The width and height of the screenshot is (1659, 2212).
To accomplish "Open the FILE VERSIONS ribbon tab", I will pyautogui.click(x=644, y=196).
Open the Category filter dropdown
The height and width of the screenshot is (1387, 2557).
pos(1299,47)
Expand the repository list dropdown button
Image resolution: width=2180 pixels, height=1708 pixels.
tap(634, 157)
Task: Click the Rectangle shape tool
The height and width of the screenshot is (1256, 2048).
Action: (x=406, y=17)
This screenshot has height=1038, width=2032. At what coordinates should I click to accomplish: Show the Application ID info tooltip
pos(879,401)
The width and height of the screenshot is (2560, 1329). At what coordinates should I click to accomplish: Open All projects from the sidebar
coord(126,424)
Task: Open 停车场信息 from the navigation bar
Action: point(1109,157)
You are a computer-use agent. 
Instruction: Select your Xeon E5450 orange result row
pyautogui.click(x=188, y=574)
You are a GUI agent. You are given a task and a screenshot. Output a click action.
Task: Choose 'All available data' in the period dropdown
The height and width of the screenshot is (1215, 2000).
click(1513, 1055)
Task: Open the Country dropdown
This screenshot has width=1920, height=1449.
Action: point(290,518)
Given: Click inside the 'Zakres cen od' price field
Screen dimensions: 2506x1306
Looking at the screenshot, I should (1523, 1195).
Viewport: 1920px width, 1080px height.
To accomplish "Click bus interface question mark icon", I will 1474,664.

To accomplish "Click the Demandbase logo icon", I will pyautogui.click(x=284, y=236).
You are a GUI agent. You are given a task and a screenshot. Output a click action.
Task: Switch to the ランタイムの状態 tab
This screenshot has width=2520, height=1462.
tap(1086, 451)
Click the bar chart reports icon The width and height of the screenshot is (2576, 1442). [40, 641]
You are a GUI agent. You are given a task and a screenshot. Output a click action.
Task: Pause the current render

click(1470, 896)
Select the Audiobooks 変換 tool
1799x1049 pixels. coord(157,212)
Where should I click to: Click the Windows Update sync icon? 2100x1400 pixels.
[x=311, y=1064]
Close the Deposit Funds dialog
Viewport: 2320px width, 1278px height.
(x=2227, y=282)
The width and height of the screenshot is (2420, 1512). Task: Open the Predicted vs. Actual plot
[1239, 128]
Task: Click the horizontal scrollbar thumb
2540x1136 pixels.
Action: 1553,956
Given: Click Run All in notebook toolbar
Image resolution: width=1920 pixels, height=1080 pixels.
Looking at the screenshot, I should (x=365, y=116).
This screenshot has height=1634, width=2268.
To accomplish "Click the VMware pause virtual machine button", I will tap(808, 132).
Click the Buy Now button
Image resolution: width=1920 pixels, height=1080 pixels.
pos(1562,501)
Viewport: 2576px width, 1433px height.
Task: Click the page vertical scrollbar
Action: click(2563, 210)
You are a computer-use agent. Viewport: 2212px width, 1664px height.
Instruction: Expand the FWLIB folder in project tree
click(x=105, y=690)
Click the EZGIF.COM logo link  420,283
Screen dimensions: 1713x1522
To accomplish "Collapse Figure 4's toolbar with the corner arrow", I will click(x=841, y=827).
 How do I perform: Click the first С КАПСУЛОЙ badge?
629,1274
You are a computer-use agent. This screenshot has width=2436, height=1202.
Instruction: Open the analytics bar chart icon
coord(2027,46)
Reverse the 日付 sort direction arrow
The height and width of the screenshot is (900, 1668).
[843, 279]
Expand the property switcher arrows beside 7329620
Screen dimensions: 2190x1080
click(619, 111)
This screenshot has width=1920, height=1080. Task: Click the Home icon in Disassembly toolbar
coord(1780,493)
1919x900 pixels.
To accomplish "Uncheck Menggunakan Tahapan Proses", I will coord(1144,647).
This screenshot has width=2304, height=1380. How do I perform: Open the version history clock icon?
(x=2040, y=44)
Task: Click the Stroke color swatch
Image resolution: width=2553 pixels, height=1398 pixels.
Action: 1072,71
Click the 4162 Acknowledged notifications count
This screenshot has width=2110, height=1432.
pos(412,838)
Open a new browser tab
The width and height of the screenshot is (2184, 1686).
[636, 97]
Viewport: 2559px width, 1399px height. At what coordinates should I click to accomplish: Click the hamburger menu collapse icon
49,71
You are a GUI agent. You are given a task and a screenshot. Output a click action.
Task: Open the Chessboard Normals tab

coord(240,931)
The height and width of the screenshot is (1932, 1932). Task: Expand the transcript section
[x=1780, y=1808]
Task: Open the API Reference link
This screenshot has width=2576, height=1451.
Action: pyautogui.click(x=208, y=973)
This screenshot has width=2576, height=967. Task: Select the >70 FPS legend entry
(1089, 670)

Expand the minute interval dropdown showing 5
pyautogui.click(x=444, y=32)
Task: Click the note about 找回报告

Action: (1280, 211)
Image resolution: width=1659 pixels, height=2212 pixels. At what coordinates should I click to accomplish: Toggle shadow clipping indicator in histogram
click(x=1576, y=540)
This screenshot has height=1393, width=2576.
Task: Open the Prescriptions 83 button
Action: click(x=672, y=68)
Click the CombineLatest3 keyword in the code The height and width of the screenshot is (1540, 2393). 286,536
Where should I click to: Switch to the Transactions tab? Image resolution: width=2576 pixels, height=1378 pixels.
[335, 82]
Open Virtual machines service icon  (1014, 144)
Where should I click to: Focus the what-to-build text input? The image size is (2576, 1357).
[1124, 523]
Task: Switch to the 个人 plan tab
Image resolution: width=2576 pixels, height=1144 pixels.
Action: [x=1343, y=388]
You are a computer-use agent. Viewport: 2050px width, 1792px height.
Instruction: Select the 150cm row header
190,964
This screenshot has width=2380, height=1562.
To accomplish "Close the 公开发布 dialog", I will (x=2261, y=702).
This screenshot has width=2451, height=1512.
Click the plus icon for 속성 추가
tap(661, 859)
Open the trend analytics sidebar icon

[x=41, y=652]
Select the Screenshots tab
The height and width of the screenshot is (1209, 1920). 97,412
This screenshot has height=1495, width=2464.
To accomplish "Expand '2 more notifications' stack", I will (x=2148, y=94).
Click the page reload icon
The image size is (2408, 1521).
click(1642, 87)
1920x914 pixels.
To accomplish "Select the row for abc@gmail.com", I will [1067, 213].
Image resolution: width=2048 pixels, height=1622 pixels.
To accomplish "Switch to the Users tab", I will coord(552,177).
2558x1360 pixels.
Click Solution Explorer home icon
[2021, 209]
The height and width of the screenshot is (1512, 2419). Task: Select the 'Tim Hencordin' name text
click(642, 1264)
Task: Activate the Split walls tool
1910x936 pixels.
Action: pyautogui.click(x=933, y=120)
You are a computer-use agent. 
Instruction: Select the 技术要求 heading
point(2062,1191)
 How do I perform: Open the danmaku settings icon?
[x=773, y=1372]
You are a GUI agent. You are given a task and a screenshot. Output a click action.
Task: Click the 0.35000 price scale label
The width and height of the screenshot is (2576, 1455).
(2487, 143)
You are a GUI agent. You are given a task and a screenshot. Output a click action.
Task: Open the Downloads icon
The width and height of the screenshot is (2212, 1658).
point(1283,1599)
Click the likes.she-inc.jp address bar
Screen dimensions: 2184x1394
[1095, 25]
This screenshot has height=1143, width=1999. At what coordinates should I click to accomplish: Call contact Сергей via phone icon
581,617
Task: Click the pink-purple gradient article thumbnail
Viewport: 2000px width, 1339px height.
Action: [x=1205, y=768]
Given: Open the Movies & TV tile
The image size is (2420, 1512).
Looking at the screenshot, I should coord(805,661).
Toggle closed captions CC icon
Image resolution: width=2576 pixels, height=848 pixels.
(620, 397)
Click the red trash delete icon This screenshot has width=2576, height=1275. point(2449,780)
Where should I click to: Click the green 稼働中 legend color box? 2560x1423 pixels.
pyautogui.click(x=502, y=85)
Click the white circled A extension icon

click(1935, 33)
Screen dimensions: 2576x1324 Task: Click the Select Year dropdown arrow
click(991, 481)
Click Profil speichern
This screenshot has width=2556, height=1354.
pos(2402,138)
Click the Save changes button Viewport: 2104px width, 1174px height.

TASK REQUIREMENTS: Using the records above, filter out every line that lacks the string "logo" and copy the rest.

WRITTEN SOLUTION:
To accomplish "Click the Demandbase logo icon", I will pyautogui.click(x=284, y=236).
Click the EZGIF.COM logo link  420,283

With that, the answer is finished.